The two companions were old acquaintances; they might almost be called friends. They had been boys together, in so far as a Prince is allowed to be a boy. Their houses were in the same part of the country, and the cordial relations between the Duchess Caroline and her royal mistress had been renewed by their descendants.
At that time, indeed, Prince Herbert had been more intimate with Alistair Stuart than with James. The younger boy’s merry, versatile disposition had made him a favourite, while his brother was rather a dull companion. But the course of their later lives had tended to keep up the intercourse between the Prince and the Duke, while Alistair had gradually drifted away into paths in which it was impossible for his royal friend to keep him company.

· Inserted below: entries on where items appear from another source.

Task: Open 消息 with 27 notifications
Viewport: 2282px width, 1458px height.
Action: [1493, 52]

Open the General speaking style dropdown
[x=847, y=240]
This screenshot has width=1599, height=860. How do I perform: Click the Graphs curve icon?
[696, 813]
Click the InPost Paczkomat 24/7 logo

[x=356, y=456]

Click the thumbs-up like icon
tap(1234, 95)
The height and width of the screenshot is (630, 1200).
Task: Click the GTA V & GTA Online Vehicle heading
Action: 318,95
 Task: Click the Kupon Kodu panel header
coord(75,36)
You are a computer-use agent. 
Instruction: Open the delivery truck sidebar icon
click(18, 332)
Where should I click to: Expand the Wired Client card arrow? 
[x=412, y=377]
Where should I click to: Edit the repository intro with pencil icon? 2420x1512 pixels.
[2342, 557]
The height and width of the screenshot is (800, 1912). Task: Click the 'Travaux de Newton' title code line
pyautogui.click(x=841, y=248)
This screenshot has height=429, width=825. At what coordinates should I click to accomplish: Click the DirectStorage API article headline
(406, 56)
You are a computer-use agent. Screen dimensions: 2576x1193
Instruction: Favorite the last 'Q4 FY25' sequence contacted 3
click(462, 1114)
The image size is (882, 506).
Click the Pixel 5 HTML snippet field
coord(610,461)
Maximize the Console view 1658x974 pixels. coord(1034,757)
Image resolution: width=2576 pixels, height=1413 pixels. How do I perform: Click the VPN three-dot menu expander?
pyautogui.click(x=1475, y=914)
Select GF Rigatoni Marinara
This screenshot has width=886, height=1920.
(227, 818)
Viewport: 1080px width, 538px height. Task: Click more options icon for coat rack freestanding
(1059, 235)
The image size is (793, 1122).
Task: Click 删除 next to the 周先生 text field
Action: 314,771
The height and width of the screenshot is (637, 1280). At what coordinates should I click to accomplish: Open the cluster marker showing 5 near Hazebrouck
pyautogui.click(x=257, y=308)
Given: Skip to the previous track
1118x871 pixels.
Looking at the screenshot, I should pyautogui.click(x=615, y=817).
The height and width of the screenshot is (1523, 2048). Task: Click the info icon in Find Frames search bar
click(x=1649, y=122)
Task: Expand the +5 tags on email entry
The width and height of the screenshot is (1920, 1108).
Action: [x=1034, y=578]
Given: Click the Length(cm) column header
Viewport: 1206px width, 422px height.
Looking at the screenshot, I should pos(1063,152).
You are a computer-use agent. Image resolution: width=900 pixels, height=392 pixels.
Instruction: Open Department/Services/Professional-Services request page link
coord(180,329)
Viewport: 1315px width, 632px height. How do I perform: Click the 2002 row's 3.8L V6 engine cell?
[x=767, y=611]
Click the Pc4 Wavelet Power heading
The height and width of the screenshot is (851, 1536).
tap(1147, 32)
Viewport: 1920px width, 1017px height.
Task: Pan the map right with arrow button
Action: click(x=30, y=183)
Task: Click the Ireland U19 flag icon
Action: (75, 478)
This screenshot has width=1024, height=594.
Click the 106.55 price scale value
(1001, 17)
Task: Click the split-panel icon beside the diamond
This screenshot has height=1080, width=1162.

The new Home Secretary expected to receive some compliment as they passed out under the vast vault of the Victoria Tower and turned eastward. His speech that night had been a marked success. The Bill he had just introduced was one to provide the punishment of flogging for the gangs of street-boys who infested the southern side of the river. He had denounced the enemies of order with conviction, and the House had cordially endorsed his righteous anger. No one had been weak enough to think, or bold enough to suggest, that there was any better way to deal with the hooligan than to flog him. There had been a time when England could export her savages to savage lands, but, by some wonderful political alchemy, no sooner did she cast her convict colonies on the shores of America and Australia than they rose up mighty states, and with the zeal of renegades refused to harbour the next criminal generation. Even the army, so long the last refuge of the blackguard, was become respectable. Science was already lifting a confident voice to preach extermination for the unfit, and society, puzzled between the old creed and the new, found itself too weak to crucify, but not too weak to scourge.
It was with a sense of disappointment that the young Minister found that their walk was to be a silent one. The Prince said nothing till they were in Colonsay House.
“I suppose the Duchess is not up so late as this?” the Prince asked, as they entered the hall.